Per quanto riguarda l’analisi dettagliata delle vulnerabilità di Huawei scoperte da Swascan, queste vengono ricondotte alle categorie Confidentiality, Integrity e Availability. Ecco come Swascan le ha spiegate nel dettaglio:

  • CWE-119 (Improper Restriction of Operations within the Bounds of a Memory Buffer): Il software esegue operazioni su un buffer di memoria, ma può leggere o scrivere in una posizione di memoria che si trova al di fuori del confine previsto del buffer. Se la memoria accessibile dall’attaccante può essere efficacemente controllata, può essere possibile eseguire codice arbitrario, come nel caso di un buffer overflow standard.
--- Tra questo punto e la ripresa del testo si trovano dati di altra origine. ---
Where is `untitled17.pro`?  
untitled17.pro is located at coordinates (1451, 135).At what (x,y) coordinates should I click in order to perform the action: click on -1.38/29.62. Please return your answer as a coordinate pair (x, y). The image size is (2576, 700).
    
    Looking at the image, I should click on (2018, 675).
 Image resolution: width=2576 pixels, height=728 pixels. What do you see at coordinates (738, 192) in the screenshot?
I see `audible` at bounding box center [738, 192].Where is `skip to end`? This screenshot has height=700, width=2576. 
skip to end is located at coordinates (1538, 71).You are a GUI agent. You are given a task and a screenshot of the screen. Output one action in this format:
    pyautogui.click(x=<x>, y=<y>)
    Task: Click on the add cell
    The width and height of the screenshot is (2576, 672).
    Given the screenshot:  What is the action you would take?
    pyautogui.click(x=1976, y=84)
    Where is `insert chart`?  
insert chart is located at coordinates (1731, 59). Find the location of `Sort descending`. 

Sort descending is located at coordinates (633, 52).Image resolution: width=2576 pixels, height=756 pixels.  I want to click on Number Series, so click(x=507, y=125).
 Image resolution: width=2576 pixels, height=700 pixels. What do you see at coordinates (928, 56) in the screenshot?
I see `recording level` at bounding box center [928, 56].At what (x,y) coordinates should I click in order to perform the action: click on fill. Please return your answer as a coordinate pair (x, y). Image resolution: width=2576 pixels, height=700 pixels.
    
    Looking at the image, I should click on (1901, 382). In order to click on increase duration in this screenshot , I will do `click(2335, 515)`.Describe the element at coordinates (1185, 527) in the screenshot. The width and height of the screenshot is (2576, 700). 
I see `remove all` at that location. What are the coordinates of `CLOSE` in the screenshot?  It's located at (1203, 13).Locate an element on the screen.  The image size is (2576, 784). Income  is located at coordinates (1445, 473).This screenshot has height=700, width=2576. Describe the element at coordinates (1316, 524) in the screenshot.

Se l’attaccante può sovrascrivere la memoria di un puntatore (di solito 32 o 64 bit), sarà in grado di reindirizzare un puntatore di funzione al proprio codice dannoso. Anche quando l’attaccante può modificare solo un singolo byte, l’esecuzione arbitraria del codice è possibile. A volte questo è dovuto al fatto che lo stesso problema può essere sfruttato ripetutamente con lo stesso effetto. Altre volte è perché l’aggressore può sovrascrivere dati critici per la sicurezza specifici di un’applicazione – come un flag che indica se l’utente è un amministratore.
  • CWE-125 (Out-of-bounds Read): Il software legge i dati oltre la fine, o prima dell’inizio, del buffer previsto. In genere, questo può consentire agli aggressori di leggere informazioni sensibili da altre posizioni di memoria o causare un crash.
  • CWE-78 (OS Command Injection): Il software costruisce tutto o parte di un comando OS utilizzando input influenzati dall’esterno da un componente upstream, ma non neutralizza o neutralizza in modo errato elementi speciali che potrebbero modificare il comando OS previsto quando viene inviato a un componente a valle. Gli aggressori potrebbero eseguire comandi non autorizzati, che potrebbero essere utilizzati per disabilitare il software o per leggere e modificare dati per i quali l’aggressore non ha il permesso di accedere direttamente. Poiché l’applicazione mirata esegue direttamente i comandi al posto dell’aggressore, qualsiasi attività dannosa può sembrare che provenga dall’applicazione o dal proprietario dell’applicazione.